Search code examples
pythonpsycopg2

PostGres - Insert list of tuples using execute instead of executemany


I am inserting thousands of rows, timing and speed is very important. I have found through benchmarking that postgres can ingest my rows faster using execute() instead of executemany()

This works well for me:

...

def insert(self, table, columns, values):
    conn = self.connectionPool.getconn()
    conn.autocommit = True

    try:
        with conn.cursor() as cursor:
            query = (
                 f'INSERT INTO {table} ({columns}) '
                 f'VALUES {values} '
                 f'ON CONFLICT DO NOTHING;'
             ).replace('[', '').replace(']', '')  # Notice the replace x2 to get rid of the list brackets

            print(query)
            cursor.execute(query)
    finally:
        cursor.close()
        self.connectionPool.putconn(conn)

...

self.insert('types', 'name, created_at', rows)

After the double replace, printing query returns something like this and the rows are ingested:

INSERT INTO types (name, created_at) VALUES ('TIMER', '2022-04-09 03:19:49'), ('Sequence1', '2022-04-09 03:19:49') ON CONFLICT DO NOTHING;

Is my approach secure?
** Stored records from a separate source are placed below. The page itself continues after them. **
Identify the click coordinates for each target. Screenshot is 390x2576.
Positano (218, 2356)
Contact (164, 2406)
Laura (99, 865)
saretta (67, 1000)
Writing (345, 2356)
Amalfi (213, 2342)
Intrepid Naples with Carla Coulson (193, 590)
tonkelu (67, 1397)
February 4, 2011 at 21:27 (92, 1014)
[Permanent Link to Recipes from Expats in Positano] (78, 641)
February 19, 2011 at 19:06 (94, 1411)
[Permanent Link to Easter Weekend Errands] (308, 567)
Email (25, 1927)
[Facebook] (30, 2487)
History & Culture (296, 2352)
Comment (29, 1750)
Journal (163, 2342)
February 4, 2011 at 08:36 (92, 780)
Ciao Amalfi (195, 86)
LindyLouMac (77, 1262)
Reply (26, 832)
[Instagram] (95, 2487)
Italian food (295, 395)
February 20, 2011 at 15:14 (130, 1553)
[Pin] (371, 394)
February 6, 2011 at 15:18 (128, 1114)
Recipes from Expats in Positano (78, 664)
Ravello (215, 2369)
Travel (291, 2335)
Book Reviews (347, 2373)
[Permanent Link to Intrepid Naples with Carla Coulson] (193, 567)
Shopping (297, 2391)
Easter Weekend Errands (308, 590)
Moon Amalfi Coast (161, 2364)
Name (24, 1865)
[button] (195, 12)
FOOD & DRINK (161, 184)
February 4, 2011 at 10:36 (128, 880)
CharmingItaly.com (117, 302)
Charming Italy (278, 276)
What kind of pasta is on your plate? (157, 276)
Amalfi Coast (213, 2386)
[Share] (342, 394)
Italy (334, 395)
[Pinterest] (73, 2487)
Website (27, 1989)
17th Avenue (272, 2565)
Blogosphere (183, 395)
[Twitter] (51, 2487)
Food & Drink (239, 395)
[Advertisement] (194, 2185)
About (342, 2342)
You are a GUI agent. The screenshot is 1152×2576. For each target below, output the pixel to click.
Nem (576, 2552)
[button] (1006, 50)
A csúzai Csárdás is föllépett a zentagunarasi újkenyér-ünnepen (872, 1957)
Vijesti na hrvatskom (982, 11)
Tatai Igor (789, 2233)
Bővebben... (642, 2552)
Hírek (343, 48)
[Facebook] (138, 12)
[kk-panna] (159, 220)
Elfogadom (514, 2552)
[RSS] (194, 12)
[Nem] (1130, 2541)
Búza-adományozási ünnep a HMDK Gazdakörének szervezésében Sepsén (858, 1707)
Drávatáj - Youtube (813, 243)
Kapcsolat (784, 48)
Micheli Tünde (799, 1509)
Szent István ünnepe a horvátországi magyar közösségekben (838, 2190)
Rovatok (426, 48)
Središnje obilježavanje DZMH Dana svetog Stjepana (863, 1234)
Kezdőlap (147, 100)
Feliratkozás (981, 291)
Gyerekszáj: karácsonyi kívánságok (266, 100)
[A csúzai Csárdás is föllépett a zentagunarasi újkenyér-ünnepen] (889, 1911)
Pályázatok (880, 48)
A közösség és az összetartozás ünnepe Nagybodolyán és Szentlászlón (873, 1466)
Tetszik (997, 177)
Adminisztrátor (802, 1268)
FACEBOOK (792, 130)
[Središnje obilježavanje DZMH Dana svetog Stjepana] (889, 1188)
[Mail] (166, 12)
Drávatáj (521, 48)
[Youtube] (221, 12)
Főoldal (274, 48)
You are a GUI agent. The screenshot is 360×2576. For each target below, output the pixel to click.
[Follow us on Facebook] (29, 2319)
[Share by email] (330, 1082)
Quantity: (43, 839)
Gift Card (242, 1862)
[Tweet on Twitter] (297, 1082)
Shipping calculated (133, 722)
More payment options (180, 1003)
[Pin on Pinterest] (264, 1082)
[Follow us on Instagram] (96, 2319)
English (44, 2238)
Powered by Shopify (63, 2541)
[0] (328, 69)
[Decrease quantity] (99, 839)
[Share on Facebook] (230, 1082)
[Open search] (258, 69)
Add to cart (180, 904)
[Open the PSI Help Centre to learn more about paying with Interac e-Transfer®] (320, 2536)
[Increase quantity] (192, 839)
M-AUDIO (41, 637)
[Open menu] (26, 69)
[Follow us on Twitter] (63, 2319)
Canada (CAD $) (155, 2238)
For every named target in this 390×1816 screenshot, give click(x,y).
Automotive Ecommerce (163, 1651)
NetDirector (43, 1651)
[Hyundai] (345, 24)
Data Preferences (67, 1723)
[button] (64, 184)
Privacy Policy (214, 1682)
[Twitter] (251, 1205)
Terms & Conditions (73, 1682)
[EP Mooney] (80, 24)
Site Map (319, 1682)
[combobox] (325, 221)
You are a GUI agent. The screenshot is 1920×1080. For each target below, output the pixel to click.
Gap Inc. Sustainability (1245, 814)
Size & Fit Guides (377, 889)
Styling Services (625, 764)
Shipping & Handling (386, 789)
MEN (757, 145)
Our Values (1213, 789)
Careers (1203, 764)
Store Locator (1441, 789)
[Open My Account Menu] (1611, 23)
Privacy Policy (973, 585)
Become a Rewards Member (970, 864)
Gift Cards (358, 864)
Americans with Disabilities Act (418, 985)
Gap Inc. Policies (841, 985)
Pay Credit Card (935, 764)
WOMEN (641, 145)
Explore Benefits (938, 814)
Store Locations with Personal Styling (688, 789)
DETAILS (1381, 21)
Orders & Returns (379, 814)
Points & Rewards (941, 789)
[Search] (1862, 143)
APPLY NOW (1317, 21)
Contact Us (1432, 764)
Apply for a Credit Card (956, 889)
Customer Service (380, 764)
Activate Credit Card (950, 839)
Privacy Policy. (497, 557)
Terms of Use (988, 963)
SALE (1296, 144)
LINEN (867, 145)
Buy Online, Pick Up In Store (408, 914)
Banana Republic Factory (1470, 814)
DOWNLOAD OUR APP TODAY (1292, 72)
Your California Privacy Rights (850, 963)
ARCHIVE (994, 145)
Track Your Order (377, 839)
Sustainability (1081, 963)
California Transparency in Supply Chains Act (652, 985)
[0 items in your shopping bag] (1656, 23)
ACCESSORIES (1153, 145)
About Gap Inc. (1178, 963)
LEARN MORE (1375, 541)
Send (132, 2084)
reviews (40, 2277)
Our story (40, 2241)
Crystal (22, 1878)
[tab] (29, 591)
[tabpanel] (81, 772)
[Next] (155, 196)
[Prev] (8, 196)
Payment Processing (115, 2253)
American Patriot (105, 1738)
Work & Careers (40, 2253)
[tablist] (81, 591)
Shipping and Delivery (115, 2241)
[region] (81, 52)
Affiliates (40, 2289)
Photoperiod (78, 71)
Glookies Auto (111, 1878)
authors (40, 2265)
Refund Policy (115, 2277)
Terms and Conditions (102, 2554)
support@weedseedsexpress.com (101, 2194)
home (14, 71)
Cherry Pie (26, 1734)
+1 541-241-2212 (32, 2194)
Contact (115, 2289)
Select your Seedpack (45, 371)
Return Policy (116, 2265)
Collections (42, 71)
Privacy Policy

Is there a more pythonic implementation using execute?


Solution

  • No, this isn’t secure or even reliable – Python repr isn’t compatible with PostgreSQL string syntax (try some strings with single quotes, newlines, or backslashes).

    • Consider passing array parameters instead and using UNNEST:

      cursor.execute(
          "INSERT INTO types (name, created_at)"
          " SELECT name, created_at FROM UNNEST (%(names)s, %(created_ats)s) AS t",
          {
              'names': ['TIMER', 'Sequence1', ...],
              'created_ats': ['2022-04-09 03:19:49', ...],
          })
      

      This is the best solution, as the query doesn’t depend on the parameters (can be prepared and cached, statistics can be easily grouped, makes the absence of SQL injection vulnerability obvious, can easily log queries without data).

    • Failing that, build a query that’s only dynamic in the number of parameters, like VALUES ((%s, %s, ...), (%s, %s, ...), ...). Note that PostgreSQL has a parameter limit, so you might need to produce these in batches.

    • Failing that, use psycopg2.sql.Literal.